3794 AM (34 CE) – Shavuot: The New Covenant Written on Their Hearts
Peter met with the others. Again. It wasn’t all bad. Peter led the small group in prayer and fellowship. With great relish, they would reminisce about the events from the last three years of Yeshua’s ministry. Peter thought Yeshua would stay with them until Shavuot, the fiftieth day after the Feast of First Fruits. But Yeshua left them a week early. It was all just so strange to Peter.
But today was the big day, the feast of Shavuot, the day that Moses brought the Ten Commandments down from Mount Sinai. As was tradition, they had stayed up all night in preparation for the Law of Moses, the very words of Hashem. They studied. They prayed. They kept each other from falling asleep. It was really a marvelous time.
But then what? The comforter? What did Yeshua mean by that?

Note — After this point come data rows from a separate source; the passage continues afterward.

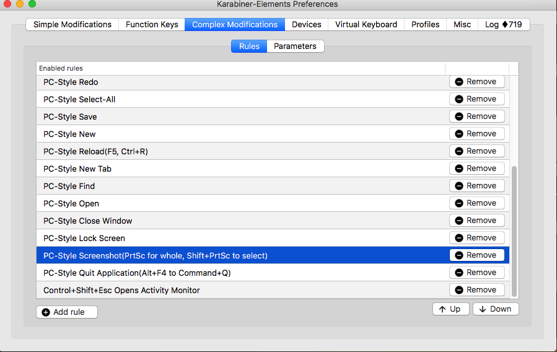The image size is (557, 352).
Task: Click the minus icon on PC-Style Lock Screen
Action: tap(459, 238)
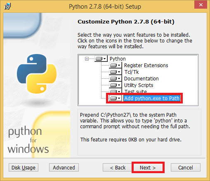Open the Advanced options button

tap(64, 167)
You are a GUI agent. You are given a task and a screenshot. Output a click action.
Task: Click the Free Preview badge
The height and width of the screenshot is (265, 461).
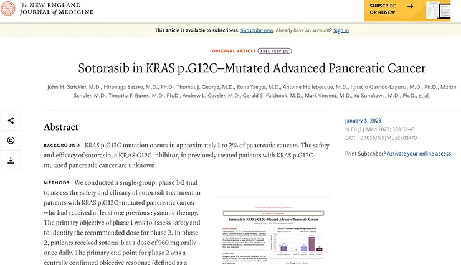275,51
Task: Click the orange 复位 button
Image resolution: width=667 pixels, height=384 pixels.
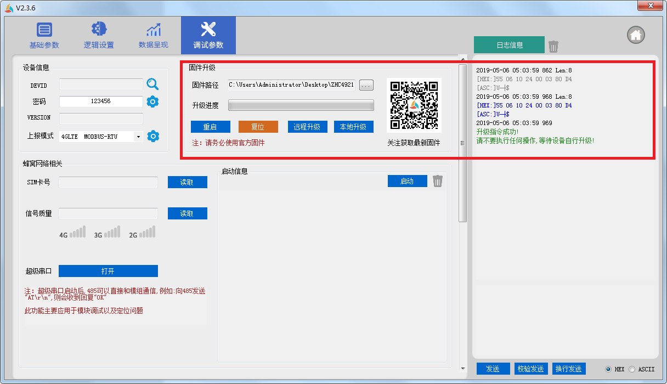Action: click(258, 127)
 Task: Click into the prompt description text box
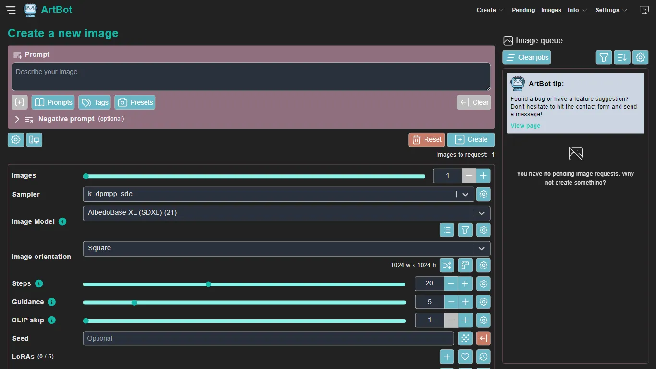pyautogui.click(x=251, y=77)
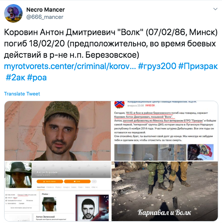Open the #2ак hashtag
This screenshot has height=223, width=222.
point(15,78)
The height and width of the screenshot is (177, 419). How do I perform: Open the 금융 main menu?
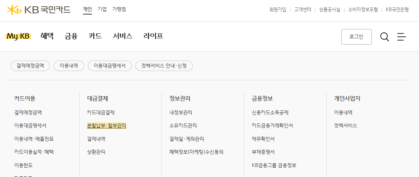click(x=71, y=36)
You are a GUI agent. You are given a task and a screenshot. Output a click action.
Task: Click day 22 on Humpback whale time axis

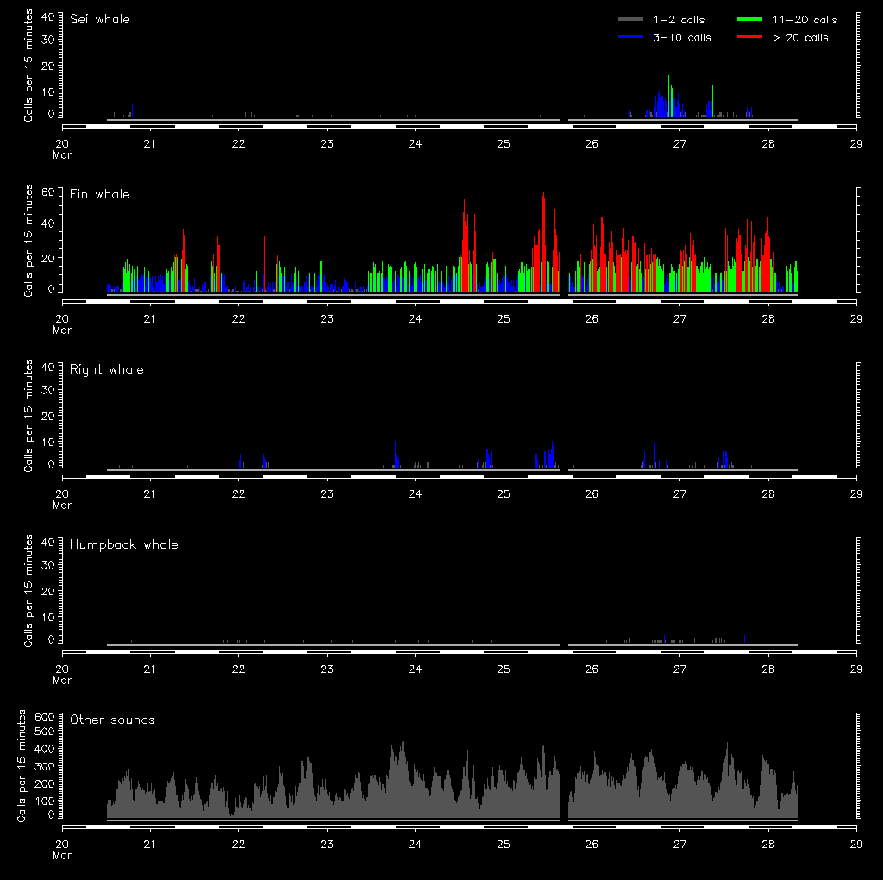click(238, 669)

The Spirit of Hashem, the Ruach Hakadosh? Like the power given to Moses to judge? And the power given to Samson to lift the gates of the city walls? And the power Yeshua had used to raise the dead and heal even a man born blind? The very power of creation itself.

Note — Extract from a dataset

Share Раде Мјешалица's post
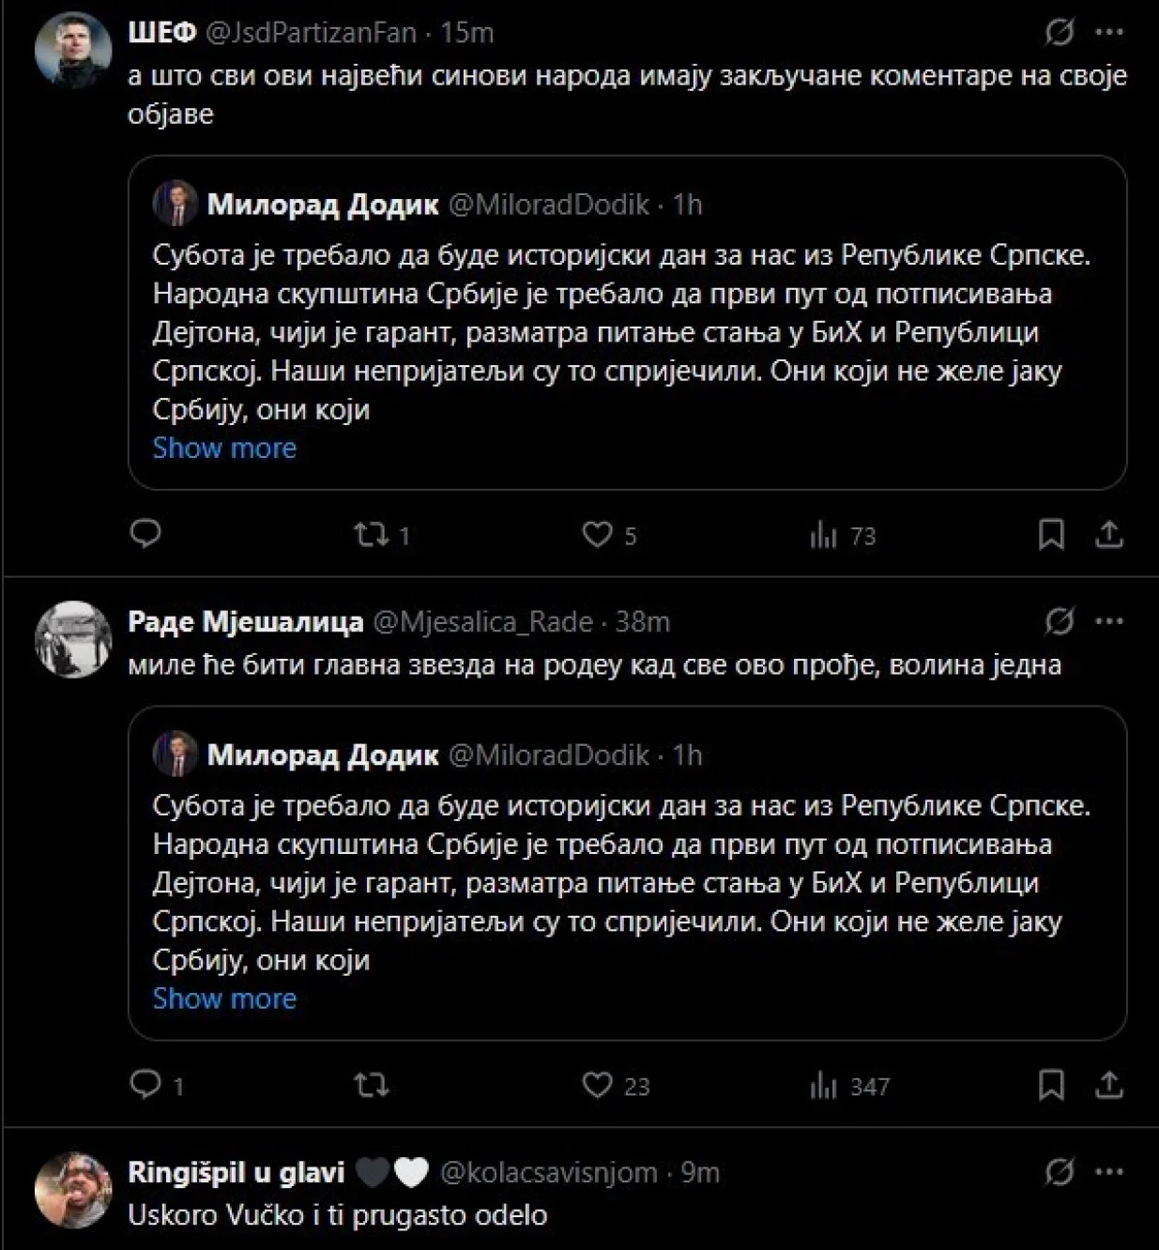 1109,1086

Peter thought more about it and then shook the thought out of his mind. He had to focus. This was Shavuot. They were about to say their concluding blessing. Peter was tired. It had been a long day. He raised his hands and closed his eyes. But to his astonishment, there was a massive wind, like a million birds flocking through the room. Oil lamps flickered and went out, and there was something like long tongues of fire that enveloped them. It was warm, but it did not burn. And just as suddenly, it was gone.
But everything was different.
Peter looked out of eyes that saw everything radically different. The sky was bluer, and the grass was greener. His mind was flooded with understanding and ideas and truths.
Peter blushed. His mind was also filled with the knowledge of every selfish act he ever did, every violation of Torah. But he could also understand the commands of Torah, quite possibly better than even Solomon could.
“What is this?” one of the others asked.
Peter looked at everyone, “Hashem has kept his word, as was written in Jeremiah.”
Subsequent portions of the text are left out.